The Metropolitan Museum of Art 1979.206.720 - Cécile Guilbert, Réanimation

The Metropolitan Museum of Art, New York 1979.206.720

C’est un livre à propos duquel j’ai rapidement compris qu’il faudrait le lire d’une traite. Son fragile équilibre supporte difficilement les pas de côté. Son écriture stylisée, apprêtée, transmet à ses débuts une tendresse qui se distille comme une brume, l’atmosphère d’un coupe aux fluides imbriqués. Sa magie tourbillonnante, entraînée vers le fond par la violence de la maladie de l’un, s’estompe pour finalement tourner en rond. L’agrippement du début visant à ne pas laisser s’évaporer un univers ténu, s’est mué en hâte d’en finir. Hâte de sortir de cet épisode déchirant, à l’instar de Cécile Guilbert, évidemment. Mais aussi envie littéraire de passer à autre chose, tout le suc ayant été distillé.

Ma cérébralité naturelle s’en donne à cœur joie.

J’aimais mieux l’utilisation du tu, procédé littéraire fort peu vu jusqu’à présent, où l’auteur se tutoie en un jeu de miroir avec le lecteur qui se retrouve à lui parler d’elle. Le retour au je est un déferlement d’émotions mêlé de pansement intellectuels érudits navigant entre références antiques, thaumaturgiques et mythologiques. Cécile Guilbert se fait prendre à son propre procédé, sombre dans des mots gonflés à l’hélium, le lyrisme, l’exagération des sens. J’étouffe. Je renonce à comprendre quelques phrases alambiquées.

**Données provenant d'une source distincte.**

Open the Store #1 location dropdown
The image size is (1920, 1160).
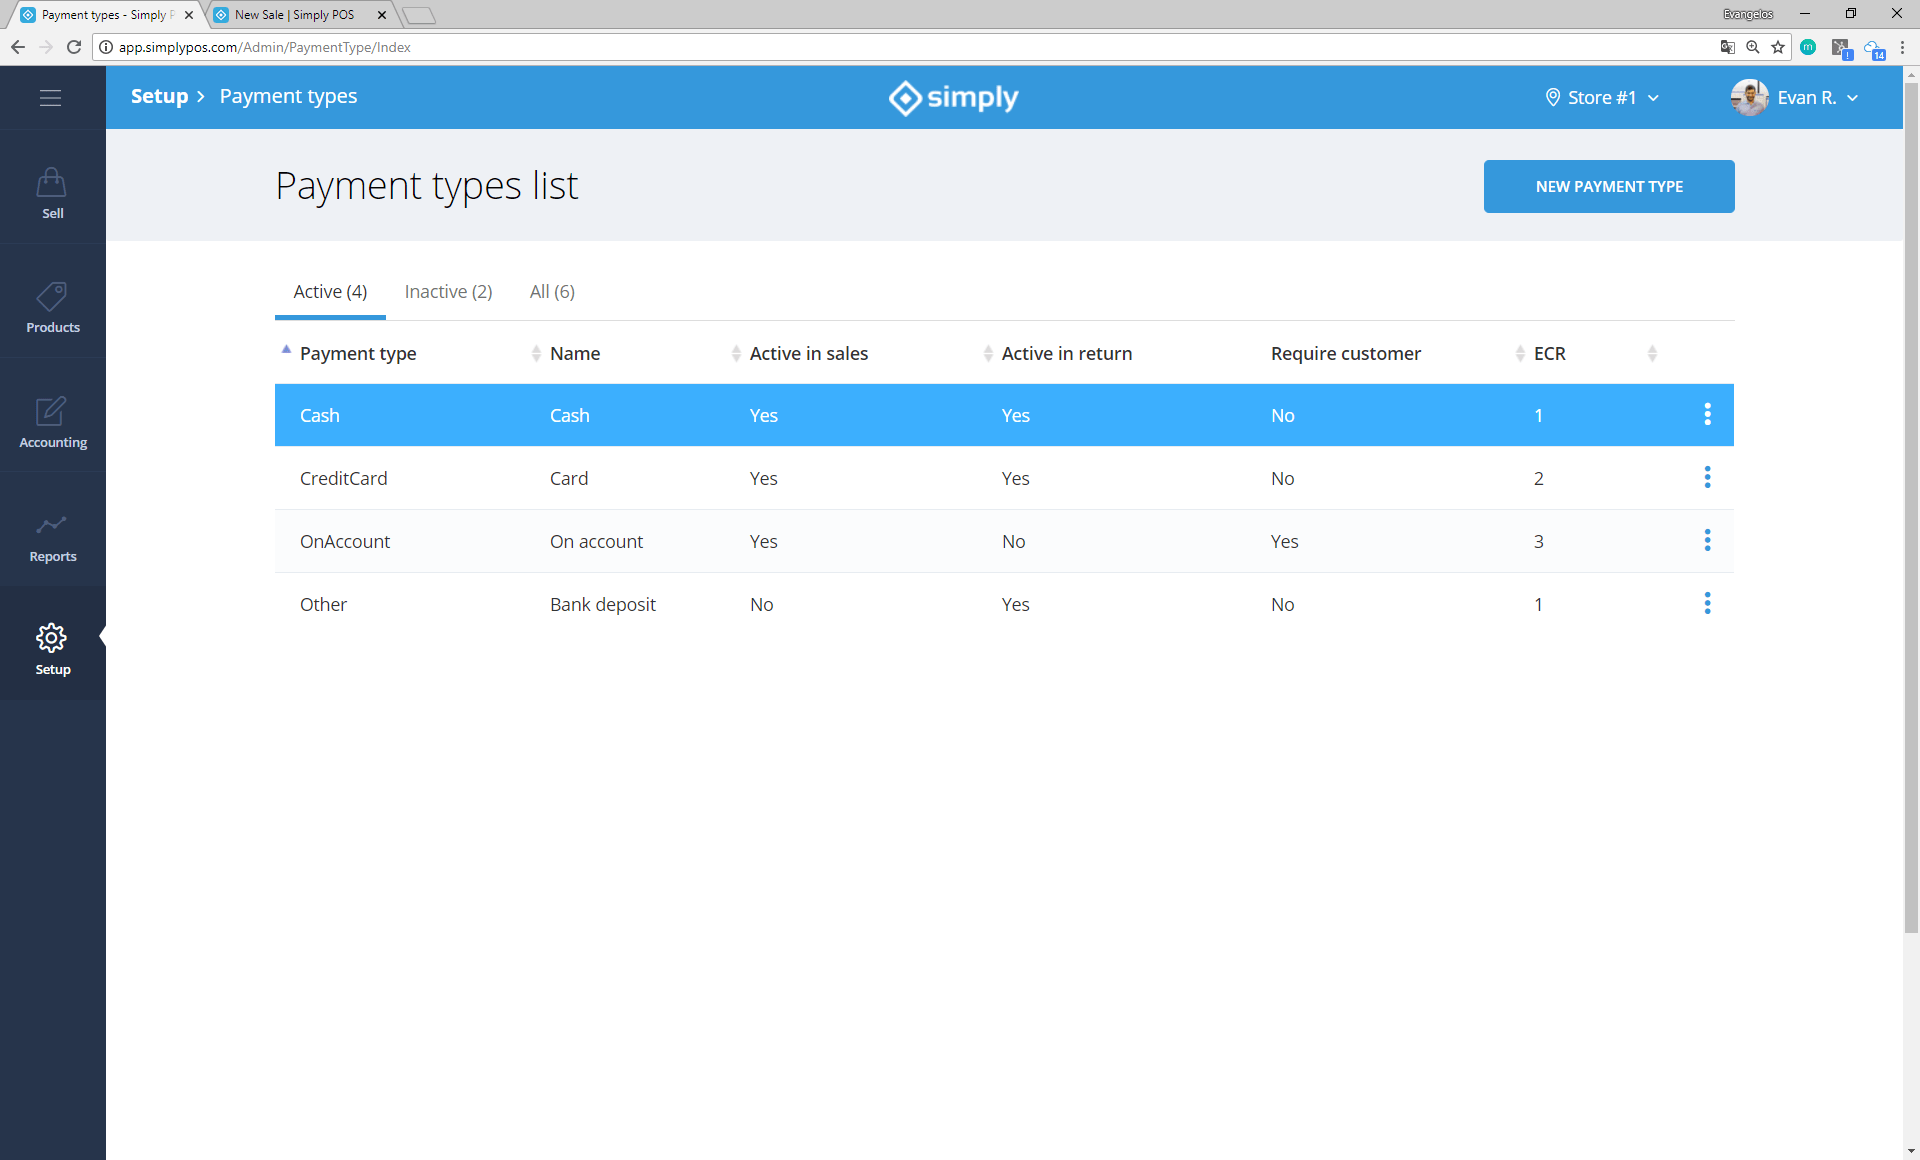pos(1601,97)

Si son honnêteté donne de la vivacité à son témoignage, quand elle avoue que la maladie est une nouveauté radicale, passionnante, un nouveau trésor d’émotions, sa maladresse à transcender son tourbillon émotionnel, à plonger aux tréfonds de l’expérience humaine dans ce qu’elle a de plus essentiel, en fond pour moi une lecture décevante. Il y avait là un sujet, qui finalement n’est traité qu’en surface, et qui d’une réflexion sur l’existence, se développe en un témoignage circonstancié, certes touchant, mais limité.